Back at the hotel, I was happy to see a familiar face. But after the fourth time my friend checked his BlackBerry, jealousy took over. Not only did I want to check my e-mail, too, but I also resented his BlackBerry for taking his attention away from me.
"Can you please stop that?" I finally asked.
He grudgingly put it away.
By my third day of detox, I was starting to enjoy it. I liked not having to dig through my purse to make sure that I wasn't leaving my phones behind every time I exited a cab. I liked sitting on the window seat in the Tranquility Suite and thinking rather than texting. I especially liked soaking in the Jacuzzi and not crafting an e-mail in my head. And I slept deeply as the sound machine played waves in the background, with no BlackBerry alarm clock to rustle me out of bed.
My room was filled with so many cushioned seats and pillows that all I wanted to do was to sit and read. I liked my suite so much that I didn't want to leave it. I was Girl Uninterrupted, and it was nice.
At the same time, I missed not being able to e-mail or text a friend or tweet when I had great mole sauce at Rick Bayless's Frontera Grill, or when I saw how deep the Jacuzzi was, or when I overheard a funny conversation about raccoons at the theater.
"I can't believe you lasted this long," Mark Hanner, assistant front office manager, said when I asked him to retrieve my gadgets as I checked out.
Apparently, neither could my BlackBerry. When I hit the "on" button, there was no response. I frantically searched my backpack for the charger. Mark plugged it in, but the screen remained black. There was no hour glass.
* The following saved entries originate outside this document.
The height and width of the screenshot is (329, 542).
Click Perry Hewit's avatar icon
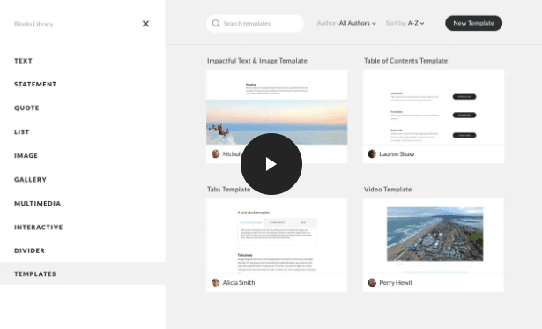pos(372,282)
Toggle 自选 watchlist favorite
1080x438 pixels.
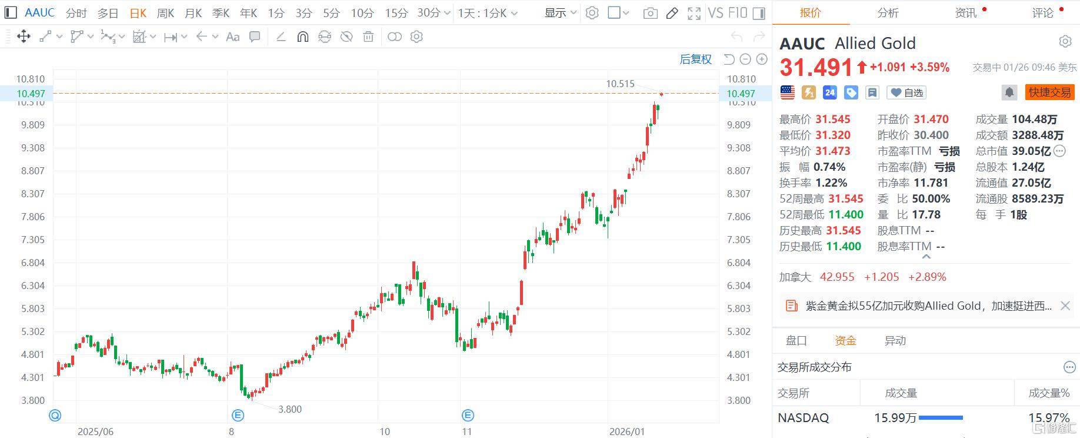click(906, 92)
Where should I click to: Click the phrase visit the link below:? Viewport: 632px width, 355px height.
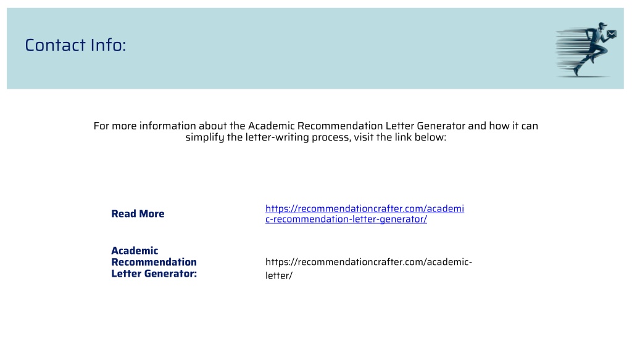(400, 137)
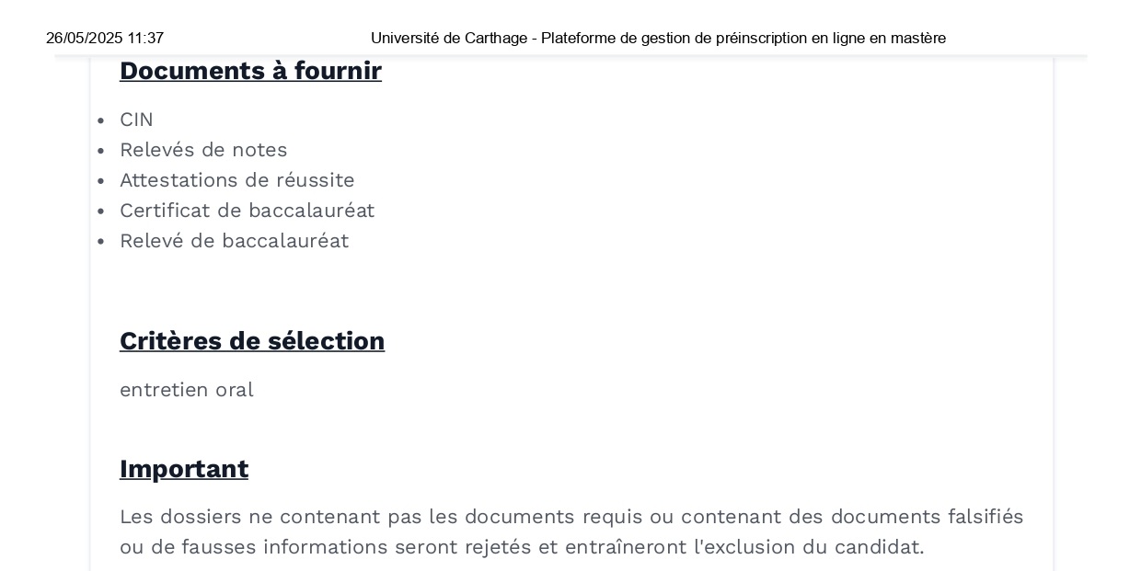Image resolution: width=1141 pixels, height=571 pixels.
Task: Click bullet beside Relevés de notes
Action: tap(100, 151)
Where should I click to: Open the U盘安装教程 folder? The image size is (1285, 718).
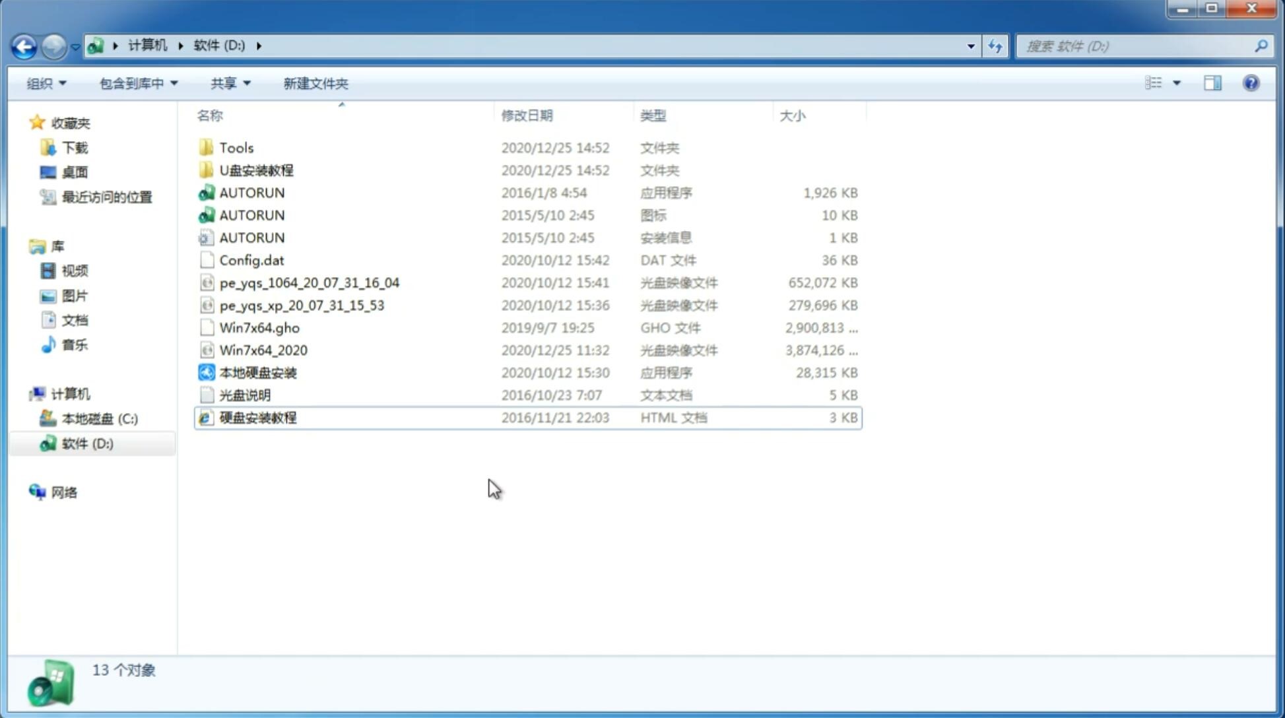tap(256, 170)
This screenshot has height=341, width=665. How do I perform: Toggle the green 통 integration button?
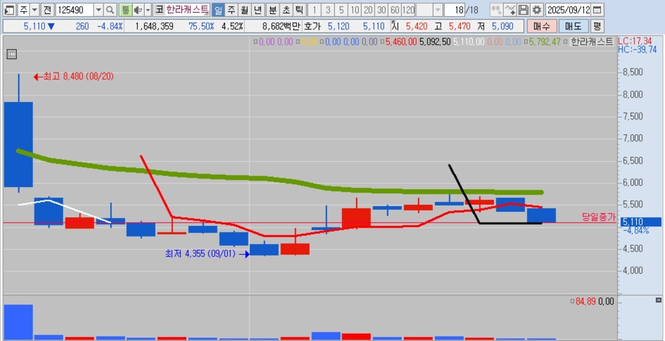(x=125, y=10)
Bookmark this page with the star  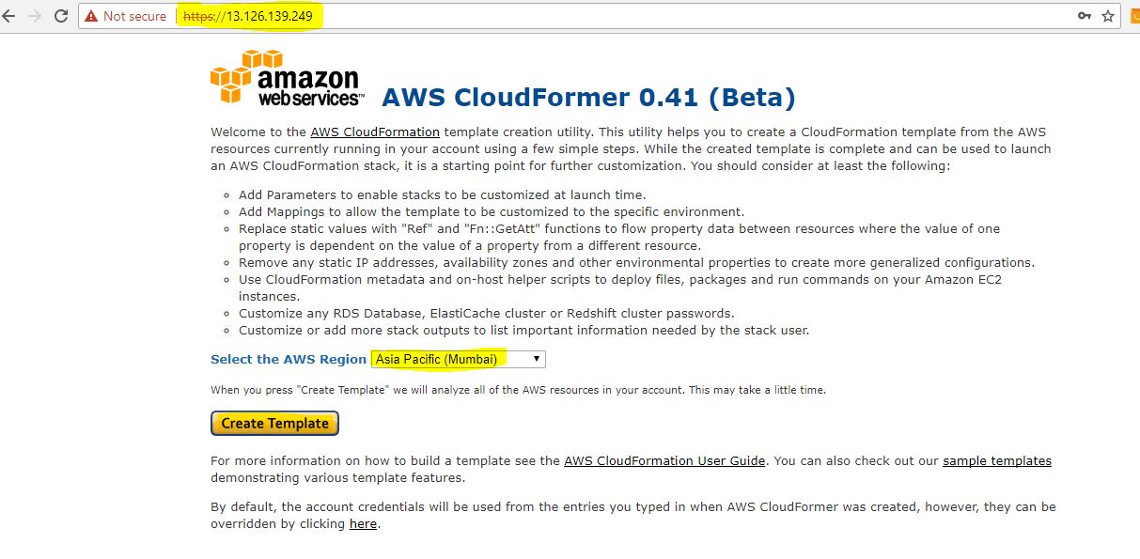pyautogui.click(x=1108, y=16)
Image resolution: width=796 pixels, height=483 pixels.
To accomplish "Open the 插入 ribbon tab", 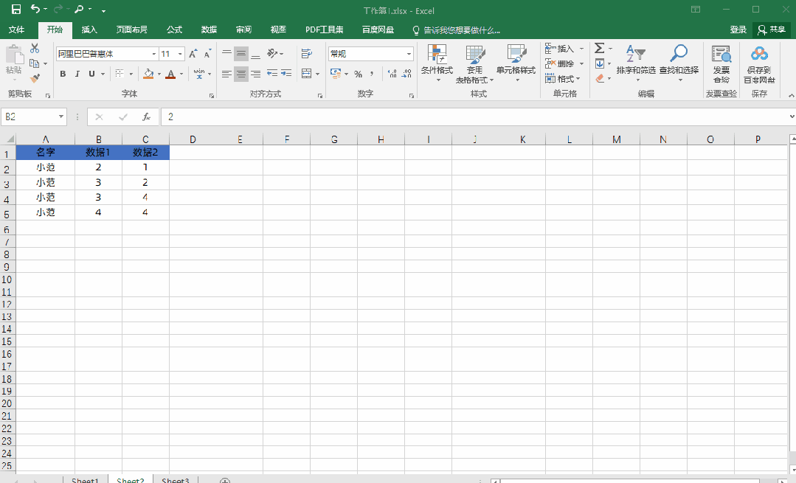I will tap(89, 29).

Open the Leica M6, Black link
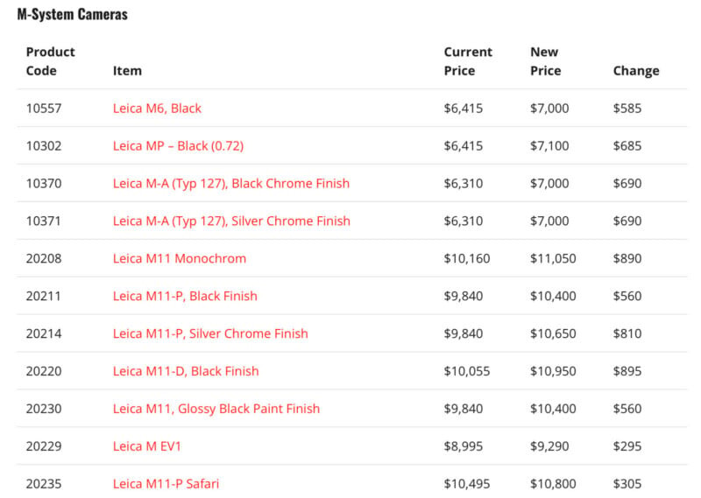point(157,109)
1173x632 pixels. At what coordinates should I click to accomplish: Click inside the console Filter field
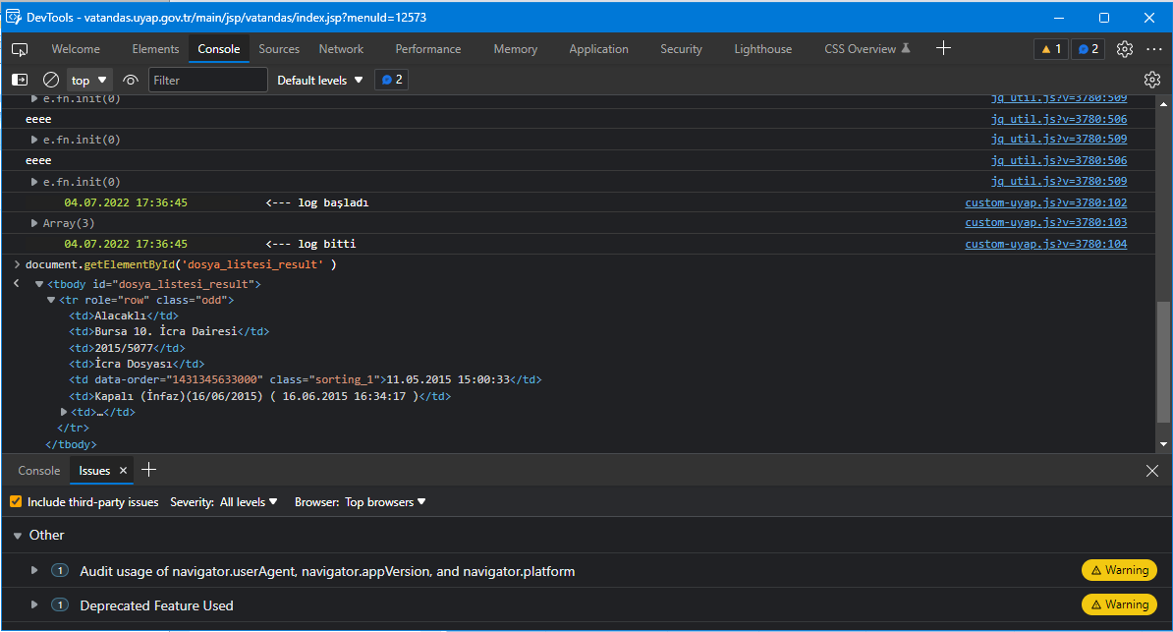point(207,81)
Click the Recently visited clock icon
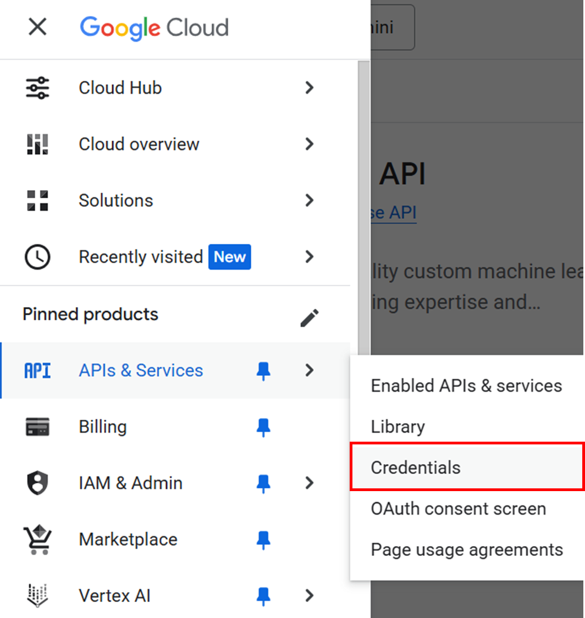 click(37, 257)
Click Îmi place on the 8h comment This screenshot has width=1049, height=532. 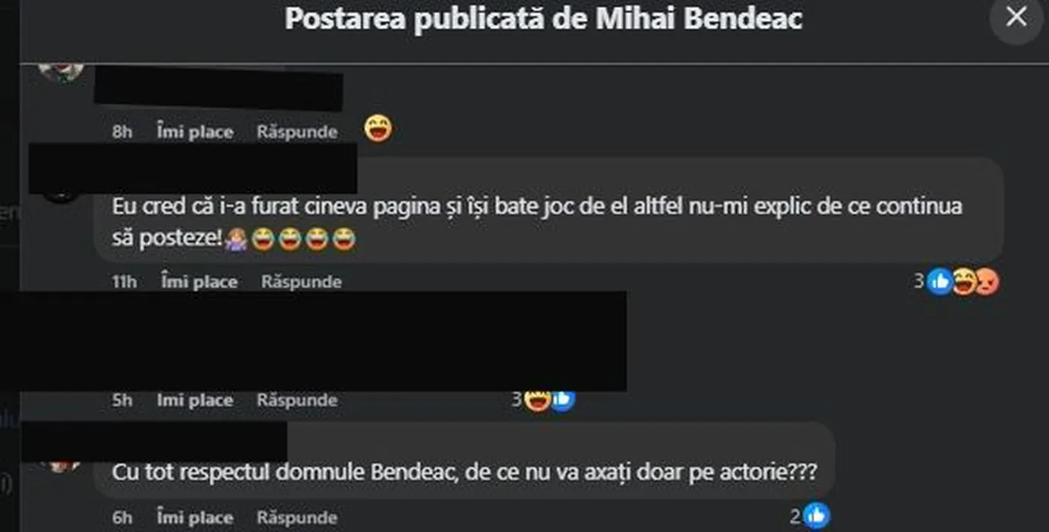[195, 131]
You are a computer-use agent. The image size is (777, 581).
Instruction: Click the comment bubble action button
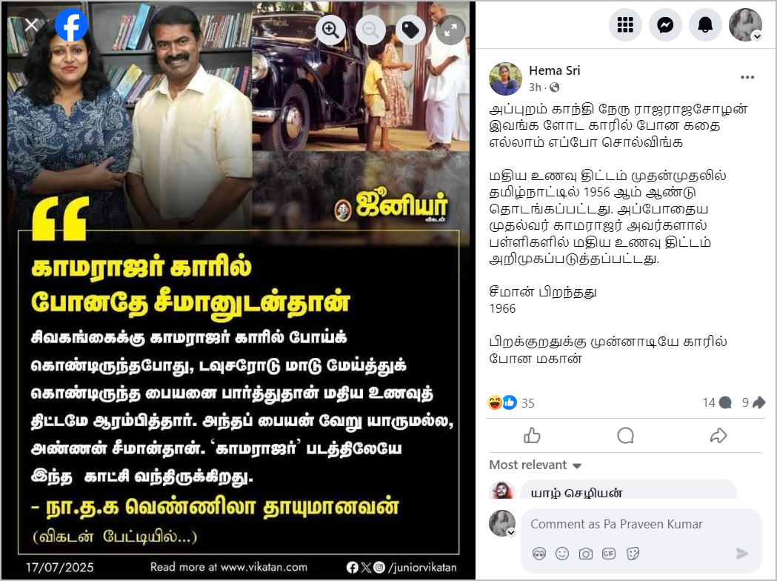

No bar. "Oh my God, did we kill it?" I asked.
"No, we'll bring it back to life," Mark assured me.
We stared at the BlackBerry, ignoring other customers who were trying to check in. The hotel lobby had turned into a BlackBerry emergency room. I paced around, worried that I'd have to spend another day with no access to e-mail. I walked around the corner to calm down over a cup of coffee. When I returned, Mark had good news. "I see an hour glass," he said.
Slowly, my BlackBerry revived. About 15 minutes later, the e-mails started trickling in: 100, 200, 300. The number eventually topped 700. I started going through them but soon realized that there were very few that I actually wanted to read.
I logged back onto Facebook and Twitter. But I couldn't think of a clever status update or tweet.
I returned to Washington. It took me another two days to announce to the Twitterverse that I was back online.